> YOUR INSTRUCTIONS
Which of the lines below include "icon"? Each one should be copied out.

> SUPPLIED DATA
---------------

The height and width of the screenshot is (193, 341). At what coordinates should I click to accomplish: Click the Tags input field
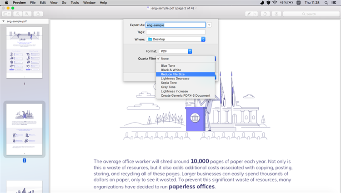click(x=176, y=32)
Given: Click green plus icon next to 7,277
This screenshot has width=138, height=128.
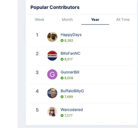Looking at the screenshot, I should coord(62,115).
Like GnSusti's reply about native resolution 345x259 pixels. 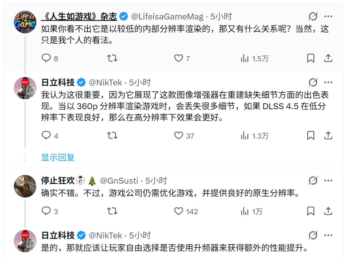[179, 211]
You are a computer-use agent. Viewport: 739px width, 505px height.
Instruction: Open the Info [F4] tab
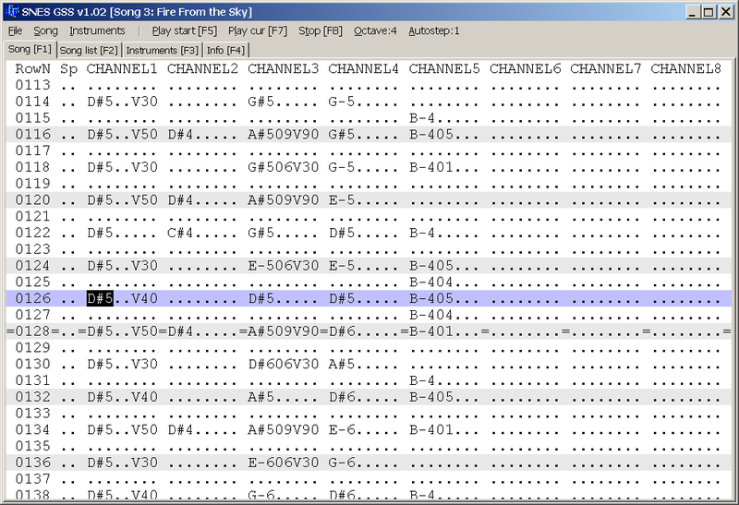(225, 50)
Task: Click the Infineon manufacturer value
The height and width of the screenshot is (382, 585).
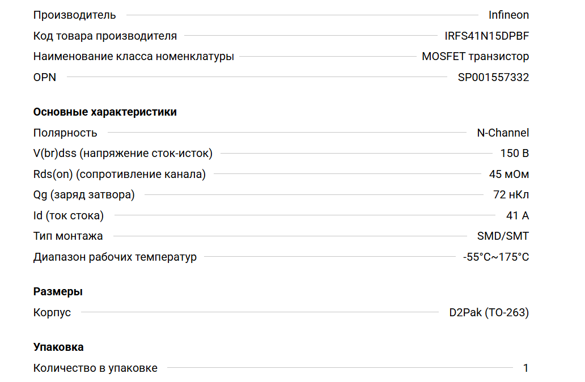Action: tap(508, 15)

---------------

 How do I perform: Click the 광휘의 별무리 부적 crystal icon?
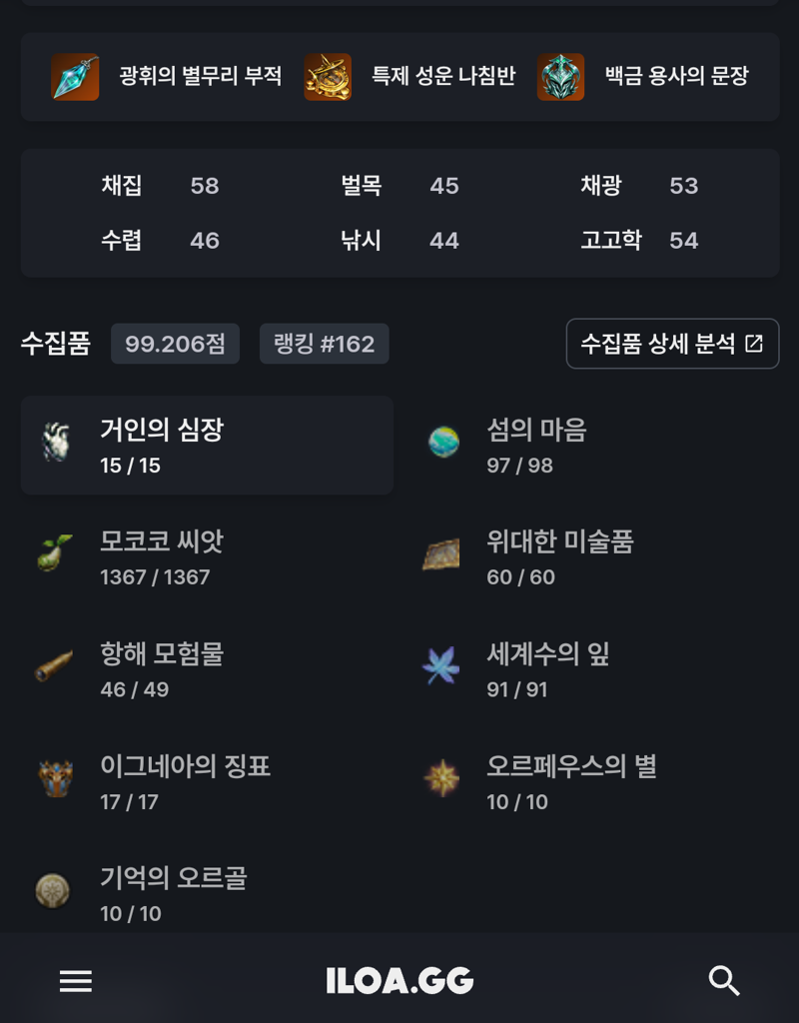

---------------

> ANSWER BOX
Given: Click green plus icon next to 7,277
 How do I perform: Click the 광휘의 별무리 부적 crystal icon?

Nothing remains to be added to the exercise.